— What the task requires —
Give the data again, word for word.

______________________________

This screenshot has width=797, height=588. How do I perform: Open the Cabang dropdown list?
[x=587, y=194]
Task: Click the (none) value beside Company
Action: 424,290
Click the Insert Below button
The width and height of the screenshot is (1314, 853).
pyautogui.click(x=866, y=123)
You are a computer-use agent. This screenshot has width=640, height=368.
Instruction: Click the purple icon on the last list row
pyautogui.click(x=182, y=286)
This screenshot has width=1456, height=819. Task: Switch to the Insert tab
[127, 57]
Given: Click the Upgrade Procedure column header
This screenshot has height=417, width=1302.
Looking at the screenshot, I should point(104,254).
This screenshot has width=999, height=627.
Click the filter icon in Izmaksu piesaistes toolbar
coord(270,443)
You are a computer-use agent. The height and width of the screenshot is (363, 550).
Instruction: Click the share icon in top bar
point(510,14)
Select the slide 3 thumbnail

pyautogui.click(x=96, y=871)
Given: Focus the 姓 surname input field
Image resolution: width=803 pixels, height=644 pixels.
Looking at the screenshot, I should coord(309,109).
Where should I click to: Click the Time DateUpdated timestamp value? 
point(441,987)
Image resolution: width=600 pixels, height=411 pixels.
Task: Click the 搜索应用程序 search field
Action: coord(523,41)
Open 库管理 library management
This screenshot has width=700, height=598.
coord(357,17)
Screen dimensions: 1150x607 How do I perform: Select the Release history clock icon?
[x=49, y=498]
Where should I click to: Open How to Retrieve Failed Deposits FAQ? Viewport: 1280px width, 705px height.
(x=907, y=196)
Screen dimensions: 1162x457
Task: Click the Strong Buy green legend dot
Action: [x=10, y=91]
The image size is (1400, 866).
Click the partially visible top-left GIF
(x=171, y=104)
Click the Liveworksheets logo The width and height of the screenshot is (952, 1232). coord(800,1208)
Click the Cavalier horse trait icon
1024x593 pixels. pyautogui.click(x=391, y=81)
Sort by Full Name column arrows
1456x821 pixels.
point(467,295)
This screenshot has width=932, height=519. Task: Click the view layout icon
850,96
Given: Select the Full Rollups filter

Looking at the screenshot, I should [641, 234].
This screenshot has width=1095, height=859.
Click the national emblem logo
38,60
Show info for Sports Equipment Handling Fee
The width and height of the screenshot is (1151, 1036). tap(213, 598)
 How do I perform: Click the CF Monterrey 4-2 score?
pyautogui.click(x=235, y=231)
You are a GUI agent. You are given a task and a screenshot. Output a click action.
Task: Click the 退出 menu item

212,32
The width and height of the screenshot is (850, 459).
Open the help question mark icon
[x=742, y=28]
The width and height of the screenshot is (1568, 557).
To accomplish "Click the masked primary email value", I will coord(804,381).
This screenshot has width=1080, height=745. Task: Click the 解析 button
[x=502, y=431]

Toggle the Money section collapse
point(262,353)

______________________________

— Finished task —
This screenshot has width=797, height=588. How do I perform: Open the Cabang dropdown list?
[x=587, y=194]
Task: Click the (none) value beside Company
Action: 424,290
Click the Insert Below button
The width and height of the screenshot is (1314, 853).
pyautogui.click(x=866, y=123)
You are a computer-use agent. This screenshot has width=640, height=368.
Instruction: Click the purple icon on the last list row
pyautogui.click(x=182, y=286)
This screenshot has width=1456, height=819. Task: Switch to the Insert tab
[127, 57]
Given: Click the Upgrade Procedure column header
This screenshot has height=417, width=1302.
Looking at the screenshot, I should point(104,254).
This screenshot has width=999, height=627.
Click the filter icon in Izmaksu piesaistes toolbar
coord(270,443)
You are a computer-use agent. The height and width of the screenshot is (363, 550).
Instruction: Click the share icon in top bar
point(510,14)
Select the slide 3 thumbnail

pyautogui.click(x=96, y=871)
Given: Focus the 姓 surname input field
Image resolution: width=803 pixels, height=644 pixels.
Looking at the screenshot, I should coord(309,109).
Where should I click to: Click the Time DateUpdated timestamp value? 
point(441,987)
Image resolution: width=600 pixels, height=411 pixels.
Task: Click the 搜索应用程序 search field
Action: coord(523,41)
Open 库管理 library management
This screenshot has width=700, height=598.
coord(357,17)
Screen dimensions: 1150x607 How do I perform: Select the Release history clock icon?
[x=49, y=498]
Where should I click to: Open How to Retrieve Failed Deposits FAQ? Viewport: 1280px width, 705px height.
(x=907, y=196)
Screen dimensions: 1162x457
Task: Click the Strong Buy green legend dot
Action: [x=10, y=91]
The image size is (1400, 866).
Click the partially visible top-left GIF
(x=171, y=104)
Click the Liveworksheets logo The width and height of the screenshot is (952, 1232). coord(800,1208)
Click the Cavalier horse trait icon
1024x593 pixels. pyautogui.click(x=391, y=81)
Sort by Full Name column arrows
1456x821 pixels.
point(467,295)
This screenshot has width=932, height=519. Task: Click the view layout icon
850,96
Given: Select the Full Rollups filter

Looking at the screenshot, I should [641, 234].
This screenshot has width=1095, height=859.
Click the national emblem logo
38,60
Show info for Sports Equipment Handling Fee
The width and height of the screenshot is (1151, 1036). tap(213, 598)
 How do I perform: Click the CF Monterrey 4-2 score?
pyautogui.click(x=235, y=231)
You are a GUI agent. You are given a task and a screenshot. Output a click action.
Task: Click the 退出 menu item

212,32
The width and height of the screenshot is (850, 459).
Open the help question mark icon
[x=742, y=28]
The width and height of the screenshot is (1568, 557).
To accomplish "Click the masked primary email value", I will coord(804,381).
This screenshot has width=1080, height=745. Task: Click the 解析 button
[x=502, y=431]

Toggle the Money section collapse
point(262,353)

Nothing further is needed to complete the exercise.